Index names cannot be the same as any other index, (foreign) table, (materialized) view, sequence or user-defined composite type in the same schema.
Two tables in the same schema cannot have an index of the same name. (Follows logically.)
If you do not care about the name of the index, have Postgres auto-name it:
CREATE INDEX ON tbl1 (col1);
is (almost) the same as:
CREATE INDEX tbl1_col1_idx ON tbl1 USING btree (col1);
Except that Postgres will avoid a naming collisions and automatically pick the next free name:
tbl1_col1_idx
tbl1_col1_idx2
tbl1_col1_idx3
Just try it. But, obviously, you would not want to create multiple redundant indexes. So it wouldn't be a good idea to just blindly create a new one.
Test for existence
Postgres 9.5 or newer
Now available:
CREATE INDEX IF NOT EXISTS ...
Also works for CREATE INDEX CONCURRENTLY IF NOT EXISTS
.
However, the manual warns:
Note that there is no guarantee that the existing index is anything
like the one that would have been created.
It's a plain check for the object name. (Applies to variants for older versions below, too.)
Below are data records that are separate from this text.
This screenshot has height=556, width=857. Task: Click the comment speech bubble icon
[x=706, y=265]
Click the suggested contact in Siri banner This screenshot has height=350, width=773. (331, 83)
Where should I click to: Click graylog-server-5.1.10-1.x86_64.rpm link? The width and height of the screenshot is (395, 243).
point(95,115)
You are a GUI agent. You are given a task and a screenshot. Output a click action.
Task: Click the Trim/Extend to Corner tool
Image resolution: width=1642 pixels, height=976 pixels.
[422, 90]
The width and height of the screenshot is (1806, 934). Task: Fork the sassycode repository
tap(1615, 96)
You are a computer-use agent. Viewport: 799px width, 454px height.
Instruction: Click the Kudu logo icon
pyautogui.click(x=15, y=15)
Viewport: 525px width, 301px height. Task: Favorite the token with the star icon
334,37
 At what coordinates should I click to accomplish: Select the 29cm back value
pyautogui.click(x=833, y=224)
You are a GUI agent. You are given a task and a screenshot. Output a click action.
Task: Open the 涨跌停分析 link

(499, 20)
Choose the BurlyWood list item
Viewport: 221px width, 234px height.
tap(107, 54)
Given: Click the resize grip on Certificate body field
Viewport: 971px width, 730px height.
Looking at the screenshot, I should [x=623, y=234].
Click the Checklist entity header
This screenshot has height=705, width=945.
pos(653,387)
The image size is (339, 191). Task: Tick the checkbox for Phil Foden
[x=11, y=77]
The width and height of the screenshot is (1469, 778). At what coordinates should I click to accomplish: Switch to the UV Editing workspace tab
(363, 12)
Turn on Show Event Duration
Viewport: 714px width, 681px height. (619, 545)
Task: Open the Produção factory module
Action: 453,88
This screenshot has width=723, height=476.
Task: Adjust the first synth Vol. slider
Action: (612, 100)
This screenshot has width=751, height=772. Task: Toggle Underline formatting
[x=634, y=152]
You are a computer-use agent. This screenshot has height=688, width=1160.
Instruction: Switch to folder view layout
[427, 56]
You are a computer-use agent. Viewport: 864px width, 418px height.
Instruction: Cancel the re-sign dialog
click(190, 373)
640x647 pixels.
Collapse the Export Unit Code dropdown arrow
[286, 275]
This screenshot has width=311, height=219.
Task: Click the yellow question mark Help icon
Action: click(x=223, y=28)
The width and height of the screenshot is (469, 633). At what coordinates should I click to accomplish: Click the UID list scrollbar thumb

To find existing indexes on the same table for the same column(s):
SELECT pg_get_indexdef(indexrelid)
FROM pg_index
WHERE indrelid = 'public.big'::regclass
AND (indkey::int2[])[:] = ARRAY (
SELECT attnum
FROM unnest('{usr_id, created_at}'::text[]) WITH ORDINALITY i(attname, ord)
JOIN (
SELECT attname, attnum
FROM pg_attribute
WHERE attrelid = 'public.big'::regclass
) a USING (attname)
ORDER BY ord
Restrictions:
Only works for columns, not other index expressions.
Also reports partial indexes (with WHERE
clause) and covering indexes (with INCLUDE
clause).
Reports any type of index, not just B-tree indexes.
Study the results (if any) before proceeding, or refine the query to your needs ...
Further reading:
Find tables with multiple indexes on same column
Normalize array subscripts for 1-dimensional array so they start with 1
Postgres 9.4
You can use the new function to_regclass()
to check without throwing an exception:
BEGIN
IF to_regclass('myschema.mytable_mycolumn_idx') IS NULL THEN
CREATE INDEX mytable_mycolumn_idx ON myschema.mytable (mycolumn);
END IF;
Returns NULL if an index (or another object) of that name does not exist. See:
How to check if a table exists in a given schema
This doesn't work for CREATE INDEX CONCURRENTLY
, since that variant cannot be wrapped in an outer transaction. See comment by @Gregory below.
Postgres 9.3 or older
Cast the schema-qualified name to regclass
:
SELECT 'myschema.myname'::regclass;
If it throws an exception, the name is free.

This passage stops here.